Switch "Screen dimensions" to "Display size" everywhere in the records below and write them out again with all else unchanged, omitting the pictures.

▶ Input records
········
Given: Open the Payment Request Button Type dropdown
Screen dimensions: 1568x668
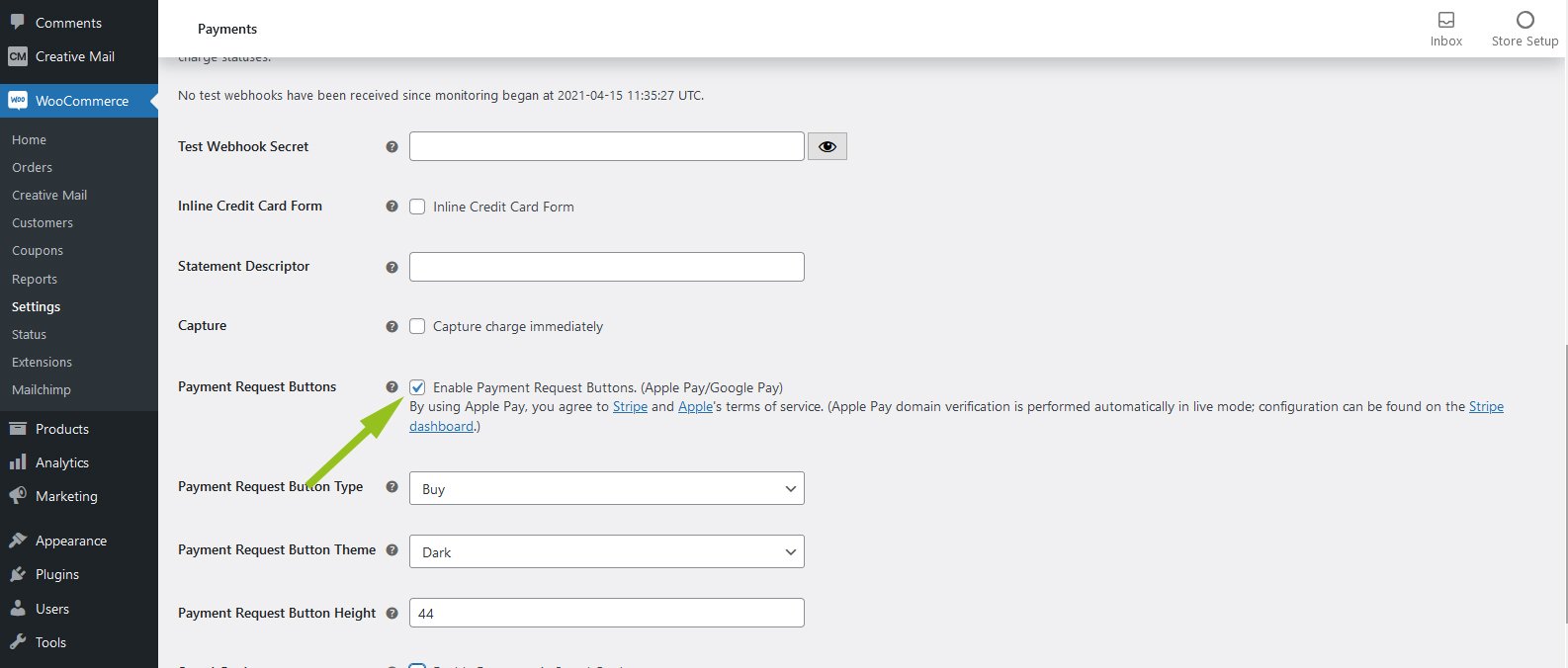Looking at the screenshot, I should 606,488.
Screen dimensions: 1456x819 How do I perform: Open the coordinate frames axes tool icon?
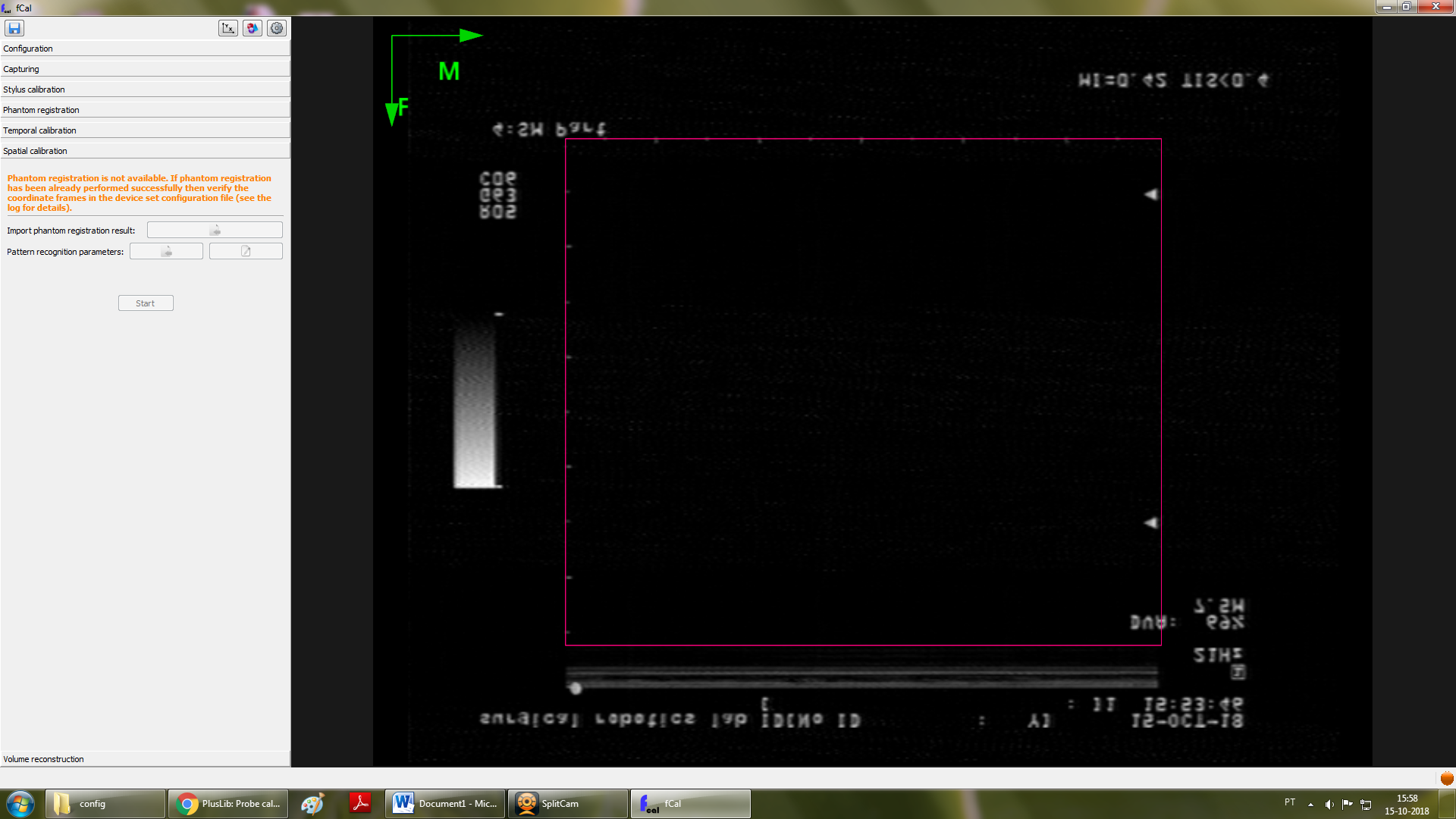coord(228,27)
········
▶ Reply to the task
Given: Open the Payment Request Button Type dropdown
Display size: 1568x668
Looking at the screenshot, I should 606,488.
Display size: 1456x819 How do I perform: Open the coordinate frames axes tool icon?
coord(228,27)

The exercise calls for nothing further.